TASK PROMPT:
Report only the number of lines in this material that include "pixels".

SOURCE MATERIAL:
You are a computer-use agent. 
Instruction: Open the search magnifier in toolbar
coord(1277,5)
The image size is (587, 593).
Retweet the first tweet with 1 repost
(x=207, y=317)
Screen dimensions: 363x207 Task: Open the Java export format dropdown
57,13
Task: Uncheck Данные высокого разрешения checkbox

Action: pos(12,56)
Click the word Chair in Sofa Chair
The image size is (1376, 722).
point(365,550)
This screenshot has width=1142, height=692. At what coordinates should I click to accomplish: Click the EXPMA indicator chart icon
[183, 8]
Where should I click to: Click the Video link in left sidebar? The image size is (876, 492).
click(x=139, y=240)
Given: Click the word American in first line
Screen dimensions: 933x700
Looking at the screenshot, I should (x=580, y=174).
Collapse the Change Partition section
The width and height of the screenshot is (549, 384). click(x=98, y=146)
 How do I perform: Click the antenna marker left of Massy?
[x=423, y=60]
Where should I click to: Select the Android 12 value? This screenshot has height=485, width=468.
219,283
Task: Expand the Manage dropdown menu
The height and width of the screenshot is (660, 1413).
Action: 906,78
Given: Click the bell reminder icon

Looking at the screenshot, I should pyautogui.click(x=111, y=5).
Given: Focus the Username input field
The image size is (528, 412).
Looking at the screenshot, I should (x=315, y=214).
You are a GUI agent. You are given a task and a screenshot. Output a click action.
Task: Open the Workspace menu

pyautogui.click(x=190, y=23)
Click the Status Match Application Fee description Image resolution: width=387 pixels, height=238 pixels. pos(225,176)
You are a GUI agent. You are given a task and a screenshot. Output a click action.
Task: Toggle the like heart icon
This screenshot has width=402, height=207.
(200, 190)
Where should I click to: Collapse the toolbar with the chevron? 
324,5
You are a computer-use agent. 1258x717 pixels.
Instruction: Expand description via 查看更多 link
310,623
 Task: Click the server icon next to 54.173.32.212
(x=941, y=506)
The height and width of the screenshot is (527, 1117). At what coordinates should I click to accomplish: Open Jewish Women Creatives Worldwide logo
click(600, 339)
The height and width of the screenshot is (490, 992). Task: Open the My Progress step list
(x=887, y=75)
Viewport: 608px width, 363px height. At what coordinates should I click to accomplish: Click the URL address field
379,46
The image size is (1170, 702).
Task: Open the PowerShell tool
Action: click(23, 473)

EXERCISE SOLUTION:
2